L’espérance de vie des patients β-thalassémiques a augmenté ces 20 dernières années. Nous avons évalué dans cette étude l’état de santé actuel et la qualité de vie de ces patients pris en charge dans ...un centre de référence à Marseille.
Il s’agit d’une étude monocentrique, descriptive menée entre juin et août 2019 chez des patients de plus de 18 ans atteints de β-thalassémie majeure ou intermédiaire. Les données cliniques et paracliniques ont été collectées rétrospectivement et un questionnaire de qualité de vie SF-36 a été proposé à chaque patient.
Sur 64 patients sélectionnés, 43 ont été inclus et repartis en 2 groupes : 35 patients thalassémiques dépendants des transfusions et 8 non-dépendants des transfusions. La surcharge hépatique en fer est la complication la plus fréquente, présente chez 80 % des thalassémiques dépendants des transfusions et 62,5 % des non dépendants des transfusions. La surcharge myocardique en fer est présente uniquement dans le groupe dépendant des transfusions (20 %). L’hypogonadisme hypogonadotrope reste l’atteinte endocrinienne la plus fréquente (41,9 %) suivie de l’ostéoporose (37,2 %). Parmi les 31 patients ayant complété le questionnaire SF-36, les scores physique et mental de qualité de vie étaient abaissés chez les thalassémiques dépendants des transfusions (respectivement 42,7 et 46,8) comme chez les non dépendants (respectivement 43,9 et 28,9).
Malgré une amélioration de leur prise en charge, nos patients β-thalassémiques montrent une altération de leur qualité de vie qu’il va falloir explorer dans l’ensemble de la cohorte française.
The life expectancy of β-thalassemia patients has increased over the last 20 years. In this study, we evaluated the current health status and quality of life of these patients managed in a reference center in Marseille.
This is a single-center, descriptive study conducted between June and August 2019 in patients over 18 years of age with β-thalassemia major or intermedia. Clinical and paraclinical data were collected retrospectively and the SF-36 health survey questionnaire was proposed to each patient.

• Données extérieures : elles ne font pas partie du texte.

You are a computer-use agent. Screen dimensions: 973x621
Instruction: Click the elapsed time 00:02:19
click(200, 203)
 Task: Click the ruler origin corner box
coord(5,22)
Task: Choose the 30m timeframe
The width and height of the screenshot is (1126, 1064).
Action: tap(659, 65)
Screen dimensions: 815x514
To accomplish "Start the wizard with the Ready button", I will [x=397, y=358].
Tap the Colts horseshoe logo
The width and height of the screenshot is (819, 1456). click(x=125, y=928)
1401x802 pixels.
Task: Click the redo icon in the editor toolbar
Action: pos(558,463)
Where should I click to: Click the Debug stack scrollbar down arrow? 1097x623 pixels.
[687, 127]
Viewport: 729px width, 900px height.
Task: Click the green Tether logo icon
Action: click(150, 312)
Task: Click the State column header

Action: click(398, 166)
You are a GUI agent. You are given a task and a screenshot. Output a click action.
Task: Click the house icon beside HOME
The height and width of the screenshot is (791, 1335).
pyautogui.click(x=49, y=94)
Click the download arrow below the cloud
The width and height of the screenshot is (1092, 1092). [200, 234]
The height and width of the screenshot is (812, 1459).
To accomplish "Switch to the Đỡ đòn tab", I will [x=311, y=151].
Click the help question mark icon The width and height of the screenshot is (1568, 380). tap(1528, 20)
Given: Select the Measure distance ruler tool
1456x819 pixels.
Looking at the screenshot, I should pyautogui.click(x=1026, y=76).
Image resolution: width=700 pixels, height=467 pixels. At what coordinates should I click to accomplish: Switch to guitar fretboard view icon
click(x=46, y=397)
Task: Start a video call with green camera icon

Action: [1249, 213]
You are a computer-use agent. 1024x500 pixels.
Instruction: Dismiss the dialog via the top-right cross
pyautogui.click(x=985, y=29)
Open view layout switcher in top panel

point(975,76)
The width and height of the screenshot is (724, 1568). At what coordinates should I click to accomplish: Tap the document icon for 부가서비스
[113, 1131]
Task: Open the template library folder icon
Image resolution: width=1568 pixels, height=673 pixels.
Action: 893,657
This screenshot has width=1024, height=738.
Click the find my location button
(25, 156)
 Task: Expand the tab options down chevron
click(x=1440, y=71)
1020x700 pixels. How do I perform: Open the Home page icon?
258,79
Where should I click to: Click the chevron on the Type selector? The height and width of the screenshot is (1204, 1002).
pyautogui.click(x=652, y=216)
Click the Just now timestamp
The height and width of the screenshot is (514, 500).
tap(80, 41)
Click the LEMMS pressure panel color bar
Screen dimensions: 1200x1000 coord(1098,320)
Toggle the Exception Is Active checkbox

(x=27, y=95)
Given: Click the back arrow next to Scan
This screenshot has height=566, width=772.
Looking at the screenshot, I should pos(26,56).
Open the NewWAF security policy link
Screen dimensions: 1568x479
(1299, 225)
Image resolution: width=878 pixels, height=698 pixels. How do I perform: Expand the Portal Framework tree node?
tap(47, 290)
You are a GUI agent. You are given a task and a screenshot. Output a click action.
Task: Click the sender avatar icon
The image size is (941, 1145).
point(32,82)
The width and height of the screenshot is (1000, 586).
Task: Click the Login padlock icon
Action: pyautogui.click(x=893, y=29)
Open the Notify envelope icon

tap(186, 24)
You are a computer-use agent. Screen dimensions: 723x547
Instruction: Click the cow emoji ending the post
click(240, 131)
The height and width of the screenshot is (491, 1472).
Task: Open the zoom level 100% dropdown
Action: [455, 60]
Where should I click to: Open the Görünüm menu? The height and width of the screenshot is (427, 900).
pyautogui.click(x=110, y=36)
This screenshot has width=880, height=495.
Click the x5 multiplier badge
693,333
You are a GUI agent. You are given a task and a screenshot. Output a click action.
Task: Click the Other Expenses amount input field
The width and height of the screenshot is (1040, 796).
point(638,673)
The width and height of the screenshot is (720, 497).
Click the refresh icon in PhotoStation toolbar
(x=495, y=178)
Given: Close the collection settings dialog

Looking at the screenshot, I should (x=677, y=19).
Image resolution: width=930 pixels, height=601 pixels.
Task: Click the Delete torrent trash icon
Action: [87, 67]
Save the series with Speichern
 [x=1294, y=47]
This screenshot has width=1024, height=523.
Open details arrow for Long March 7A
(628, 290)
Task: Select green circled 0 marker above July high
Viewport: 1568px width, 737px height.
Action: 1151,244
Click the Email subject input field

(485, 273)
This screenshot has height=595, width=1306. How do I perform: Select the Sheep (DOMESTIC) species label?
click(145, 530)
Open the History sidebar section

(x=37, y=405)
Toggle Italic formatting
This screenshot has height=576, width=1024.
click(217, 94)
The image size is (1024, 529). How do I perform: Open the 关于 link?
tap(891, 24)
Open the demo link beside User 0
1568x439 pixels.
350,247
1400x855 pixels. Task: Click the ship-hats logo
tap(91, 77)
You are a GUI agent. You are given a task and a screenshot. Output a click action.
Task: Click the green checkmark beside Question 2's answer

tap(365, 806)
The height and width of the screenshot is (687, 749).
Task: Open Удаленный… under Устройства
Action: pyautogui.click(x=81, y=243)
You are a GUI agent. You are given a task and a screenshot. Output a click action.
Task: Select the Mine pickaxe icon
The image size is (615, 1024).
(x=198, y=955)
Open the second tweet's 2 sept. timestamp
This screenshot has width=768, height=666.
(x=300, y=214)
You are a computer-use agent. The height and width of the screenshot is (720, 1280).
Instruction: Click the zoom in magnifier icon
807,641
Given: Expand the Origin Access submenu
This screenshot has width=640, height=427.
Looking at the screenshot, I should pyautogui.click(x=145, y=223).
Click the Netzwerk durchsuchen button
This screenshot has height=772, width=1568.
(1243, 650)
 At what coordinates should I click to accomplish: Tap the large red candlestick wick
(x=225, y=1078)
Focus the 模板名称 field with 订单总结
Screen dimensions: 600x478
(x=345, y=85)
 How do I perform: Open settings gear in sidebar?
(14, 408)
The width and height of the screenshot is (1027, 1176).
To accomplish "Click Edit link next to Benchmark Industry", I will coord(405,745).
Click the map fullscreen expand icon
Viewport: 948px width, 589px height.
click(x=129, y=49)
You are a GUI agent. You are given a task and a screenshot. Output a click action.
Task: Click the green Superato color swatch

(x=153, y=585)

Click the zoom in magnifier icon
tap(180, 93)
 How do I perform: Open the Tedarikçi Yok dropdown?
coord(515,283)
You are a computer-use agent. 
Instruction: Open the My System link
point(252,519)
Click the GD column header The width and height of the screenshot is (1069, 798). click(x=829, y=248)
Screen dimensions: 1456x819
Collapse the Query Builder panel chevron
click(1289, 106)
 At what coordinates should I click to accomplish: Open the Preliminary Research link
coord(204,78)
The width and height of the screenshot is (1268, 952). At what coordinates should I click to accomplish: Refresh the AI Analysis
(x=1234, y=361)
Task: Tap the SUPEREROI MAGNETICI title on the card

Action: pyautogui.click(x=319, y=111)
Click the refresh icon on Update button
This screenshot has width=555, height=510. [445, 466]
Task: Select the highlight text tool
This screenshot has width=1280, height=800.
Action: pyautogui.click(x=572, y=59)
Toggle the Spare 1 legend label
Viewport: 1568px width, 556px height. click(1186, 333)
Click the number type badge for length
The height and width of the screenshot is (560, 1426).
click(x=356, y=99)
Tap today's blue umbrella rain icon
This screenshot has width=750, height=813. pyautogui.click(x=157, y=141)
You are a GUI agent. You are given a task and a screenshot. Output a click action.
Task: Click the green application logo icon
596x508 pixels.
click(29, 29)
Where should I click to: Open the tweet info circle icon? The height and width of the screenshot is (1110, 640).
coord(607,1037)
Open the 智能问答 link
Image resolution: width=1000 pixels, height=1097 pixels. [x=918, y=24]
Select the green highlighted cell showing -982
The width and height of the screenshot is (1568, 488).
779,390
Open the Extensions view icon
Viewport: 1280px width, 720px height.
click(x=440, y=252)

43 of 64 selected patients were included and divided into 2 groups: 35 patients with transfusion-dependent β-thalassemia and 8 patients with non-transfusion-dependent β-thalassemia. Liver iron overload is the most frequent complication, present in 80% of transfusion-dependent and 62.5% of non-transfusion-dependent patients. Cardiac iron overload is present only in the transfusion dependent β-thalassemia group (20%). Hypogonadotropic hypogonadism remains the most common endocrine disorder (41.9%) followed by osteoporosis (37.2%). Among the 31 patients who completed the SF-36 questionnaire, physical and mental quality of life scores were lowered in transfusion dependent (respectively 42.7 and 46.8) as in non-transfusion-dependent patients (respectively 43.8 and 28.9).
Despite an improvement in medical care, our patients with β-thalassemia show an alteration in their quality of life that will need to be characterized in the entire French cohort.